───── SOURCE PASSAGE ─────

Therefore, we have used both `hadoop-aws`[8] and `aws-java-sdk-bundle` in our gateway image where the catalog access operations are executed. Since external tables' actual data resides in filesystem and not in Apache Hive's warehouse, we have also used Apache Flink's Filesystem connector.
We have also used AWS's `SimpleAWSCredentialsProvider` with an access key and a secret key for the demo purposes. However, in a production environment, IAM role based permission policy is suggested for accessing both the schema and the data residing on S3.
If you would like to see all the setup working in place, feel free to check the sandbox project which deploys Apache Hive on EMR and integrates with Ververica Platform using Terraform[9].

─────

EXERCISE DESCRIPTION
From the passage on the Hive and S3 setup above, reproduce verbatim the text between "If you would" and "Platform using Terraform[9].", inclusive.

───── DATA PROVIDED ─────

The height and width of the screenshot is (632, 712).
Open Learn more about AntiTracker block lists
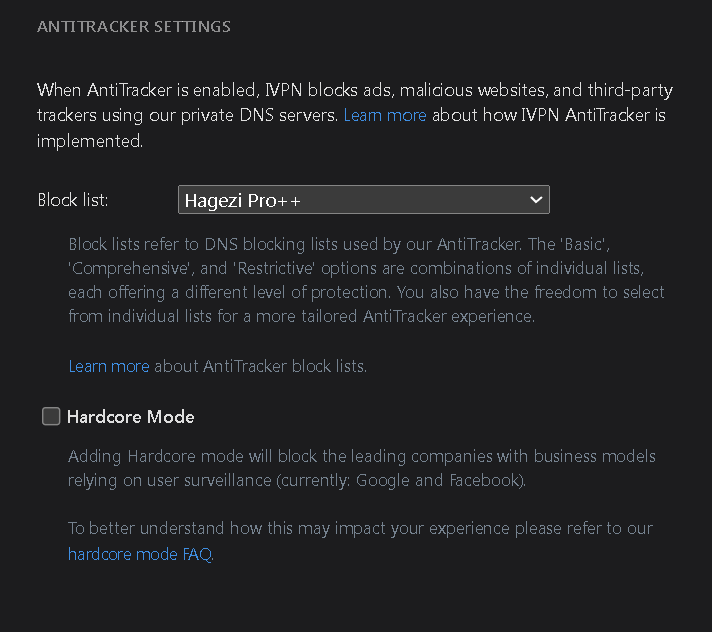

─────

FINISHED TASK
If you would like to see all the setup working in place, feel free to check the sandbox project which deploys Apache Hive on EMR and integrates with Ververica Platform using Terraform[9].